Records from a collection
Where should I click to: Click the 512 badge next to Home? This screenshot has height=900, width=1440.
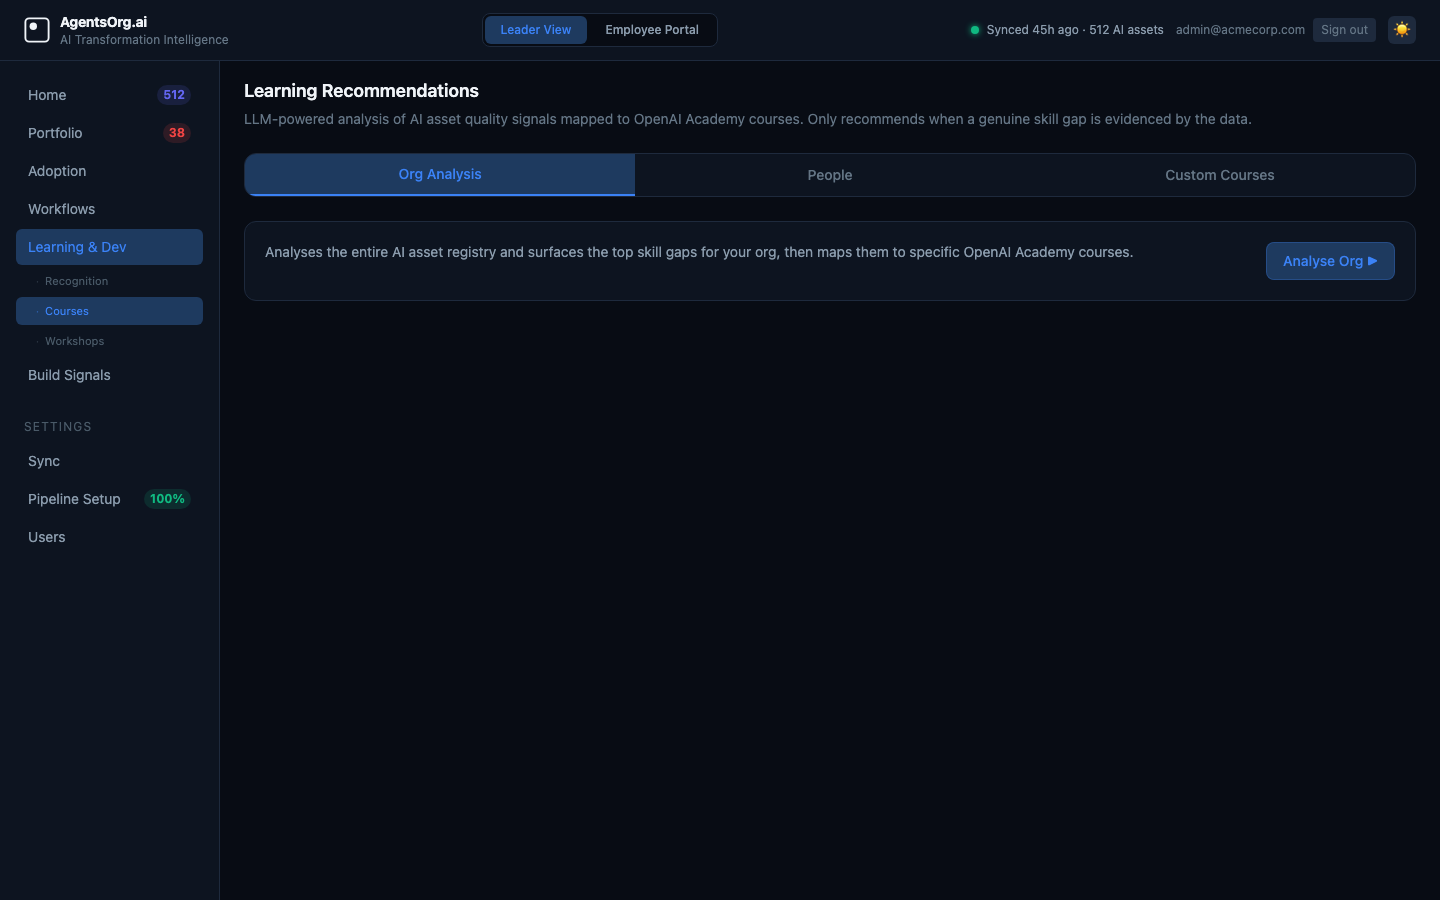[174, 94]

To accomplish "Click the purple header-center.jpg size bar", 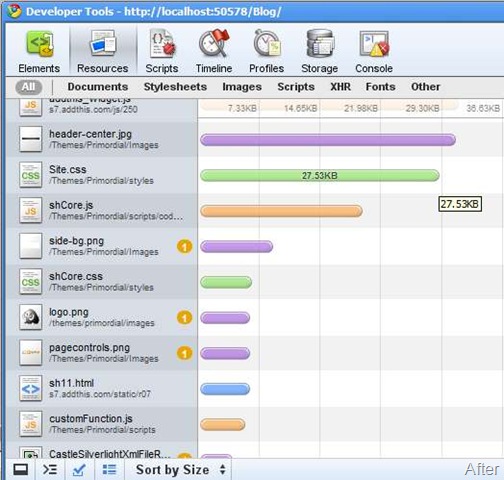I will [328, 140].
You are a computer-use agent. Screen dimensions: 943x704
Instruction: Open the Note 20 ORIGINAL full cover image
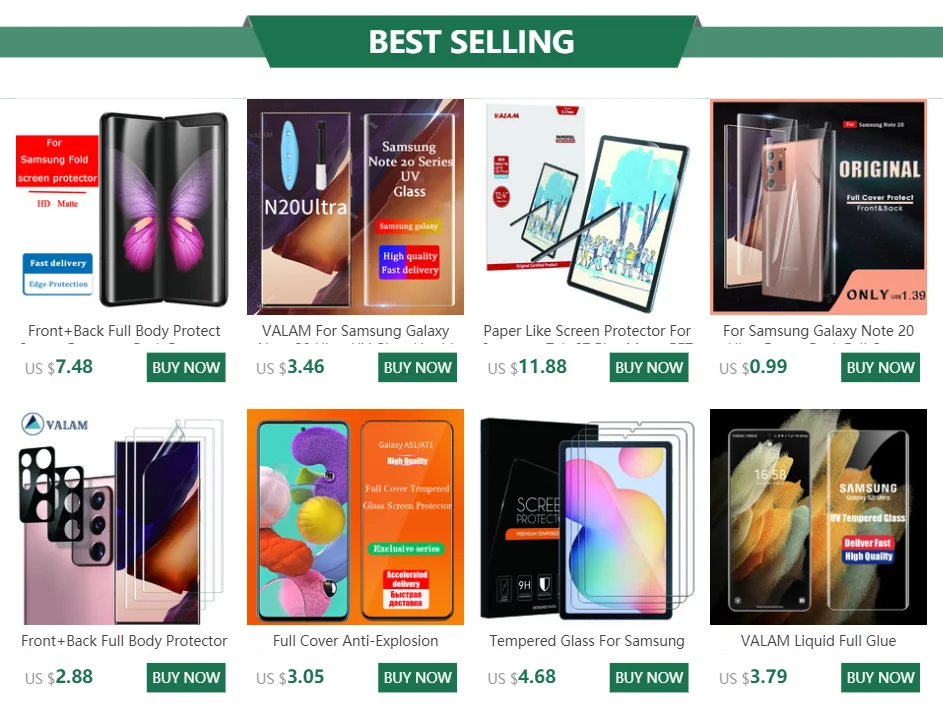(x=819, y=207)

#### WHAT IS NEEDED:
Print exactly the lines between the line containing "You are a computer-use" and the last line of the entries above, including both, and nothing besides; skip the pictures.

#### TASK RESULT:
You are a computer-use agent. Screen dimensions: 943x704
Instruction: Open the Note 20 ORIGINAL full cover image
(x=819, y=207)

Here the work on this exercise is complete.